Beloved piece of feminist art goes on auction this week

by Louise O’Neill Vance

July 7, 2022

People who buy a work of art for their personal enjoyment know the feeling: it’s a jolt, a magnetic attraction, a pull that overtakes you when you come face to face with the piece for the first time. The artist may be well known, or unknown, or regionally-known—doesn’t matter. It’s their creation that lures you.

I felt that jolt the moment I saw Barbara Price’s Not an Object of Worship, a meticulously constructed, intricate collage of slivered text and timeworn stamps in the shape of an altered, but unmistakable, American flag. Its theme, the one that permeates Margaret Atwood’s dystopian novel The Handmaid’s Tale from which its words originate, can be summed up in a single word: resistance. But in the artist’s hands, Atwood’s story is infused with countless new meanings in a deconstruction that’s both personal and open-ended.

Not an Object of Worship, 1992, by artist Barbara Price.

I first discovered the flag collage while visiting Price at her home outside Saratoga Springs, New York in the summer of 1993. The large framed work commanded her living room; its majestic composition of text and images drew me in instantly. The flag has the “wrong” number of stripes––one of many things I love about it––making it a subtle re-appropriation of America’s emblem. Its title is based on a declaration by artist Richard Serra in response to the censorship of one of his works. Frustrated by what he called “mandatory patriotism,” Serra declared, “The American Flag is not an object of worship.” The phrase stuck with Price and she adopted it for this piece.

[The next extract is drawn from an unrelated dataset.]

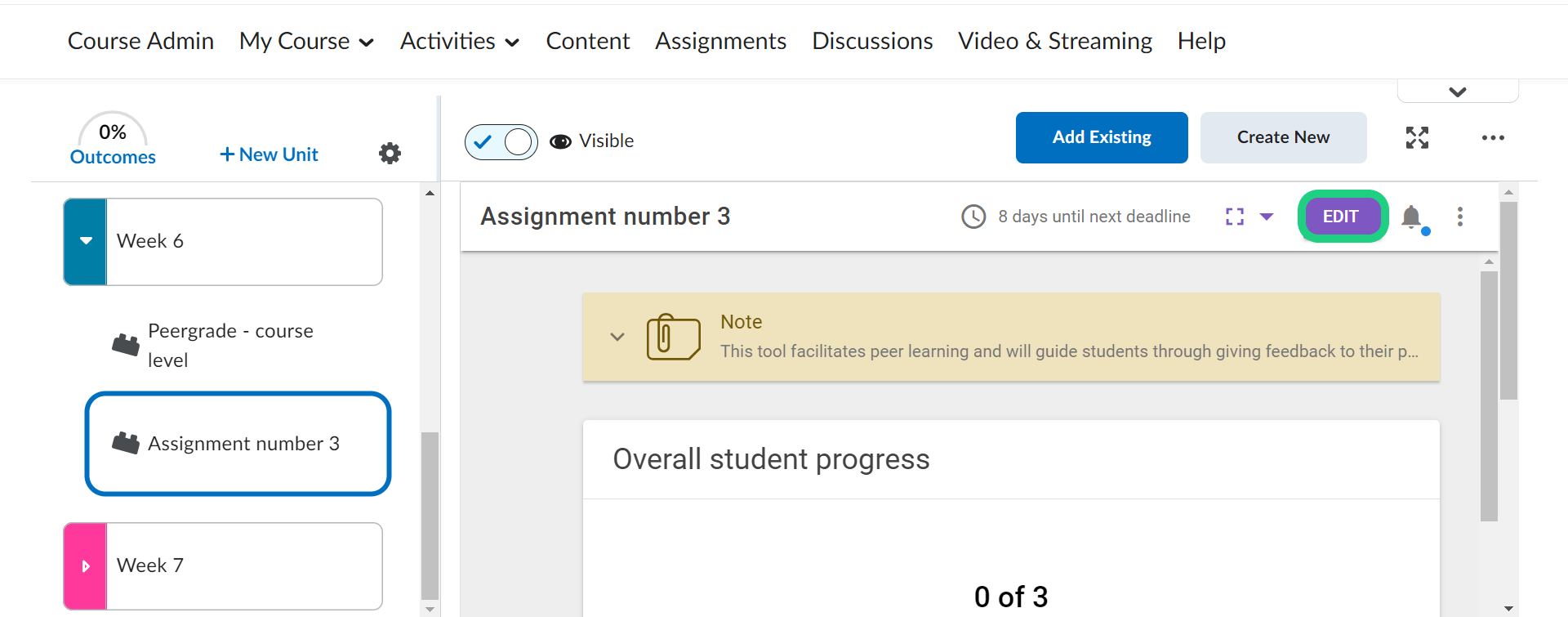1568x617 pixels.
Task: Click the notification bell icon
Action: 1411,217
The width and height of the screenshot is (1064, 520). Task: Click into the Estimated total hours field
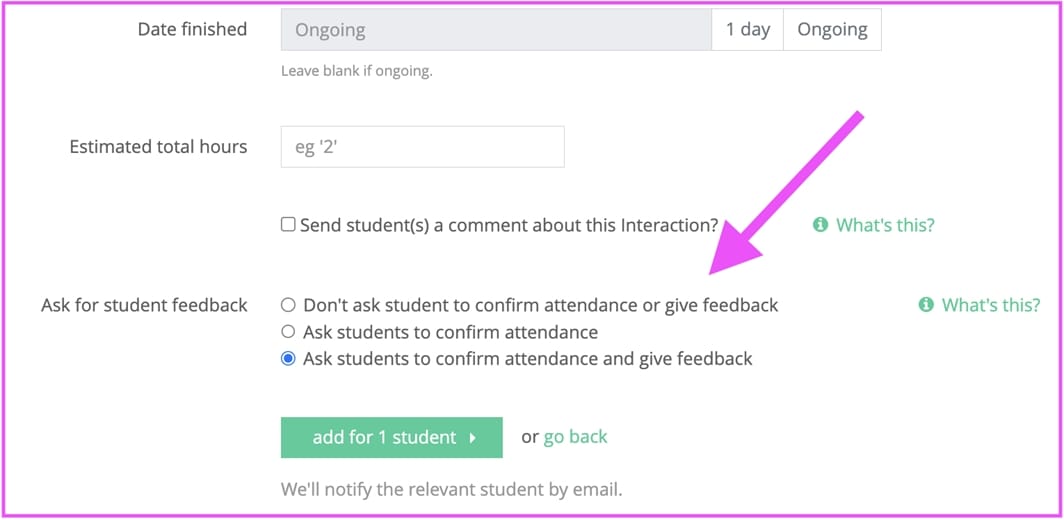click(x=423, y=147)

Not an Object of Worship graced the walls of our San Francisco home for two decades, during which time I wrote and directed five television and film projects serving women and girls. It became a talisman of sorts. For starters, Atwood commands language as few others can; her descriptions are always muscular, often poetic. Each night before bed, I’d stand in front of the piece, eyes closed, and randomly point to a place on the glass to see where my finger landed. Without fail, the phrase that appeared spoke to something front and center in my life. It was throwing the I Ching in a modern, feminist context. And that, strangely enough, brought me comfort as I traversed the rough terrain of being an indie filmmaker and feminist activist.

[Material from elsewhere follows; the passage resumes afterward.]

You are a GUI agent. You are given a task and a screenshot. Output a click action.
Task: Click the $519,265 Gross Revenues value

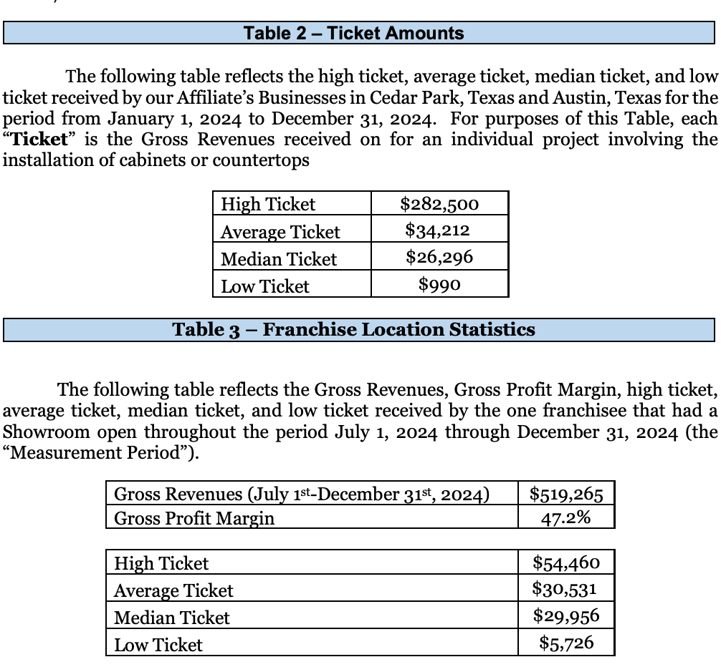click(x=568, y=494)
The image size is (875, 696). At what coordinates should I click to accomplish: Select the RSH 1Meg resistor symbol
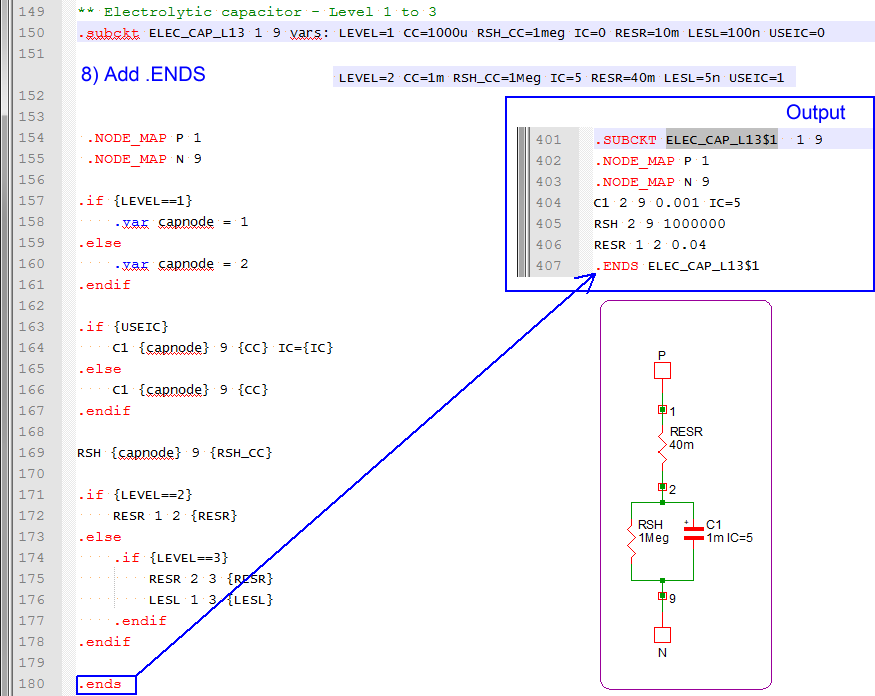point(632,541)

“The text is naturally fragmented and stream-of-consciousness,” Price explains. “Yet because I was delving deeply into—literally dissecting—The Handmaid’s Tale, the lines are from a woman’s (Offred/Barbara’s) perspective. They recount struggles for emotional connection combined with burgeoning personal autonomy. I was teaching myself and remaking myself as I worked; I would sliver and reposition, moving tiny bits of paper around with the point of a long pin. I would place, consider, glue, and repeat the process. A story was unfolding, but without me having any idea where it was taking me. These are subconscious wanderings, recollections and reconstructions.”

Detail 1, Not an Object of Worship

In 1998, I took a leap of faith and launched an independent film project exploring women’s rights: past, present and future. Without institutional funding, my team and I had to raise the production budget through individual donations and grants. The documentary, Seneca Falls, follows the journey of nine teenage girls from the San Francisco Bay Area to an international celebration marking the birth of women’s rights in America. It took a decade to complete, but along the way, we met women and men who believed passionately in the film and in gender equity, and generously joined the effort. In 2010, Seneca Falls premiered on PBS stations across the U.S., and since then, has made its way into libraries and museums and institutions of higher learning around the world. It has been the centerpiece of countless International Women’s Day events, and throughout its labyrinthine journey, one line in the flag collage jumped out at me—nearly every night:

It was a long labor. To create some balance in the universe, Grow.

After Seneca Falls was released, fresh lines jumped out when I stood before the collage:  that rare as true love is, true friendship is rarer.

And often:Look, I’m smiling at you, I’m smiling in you, I’m smiling.

A pregnant friend opened her eyes in front of the piece to see this: EVERY BABY A WANTED BABY

Detail 2, Not an Object of Worship

And the collage’s stunning final words: she explained her drawings this way: that God is the good in people.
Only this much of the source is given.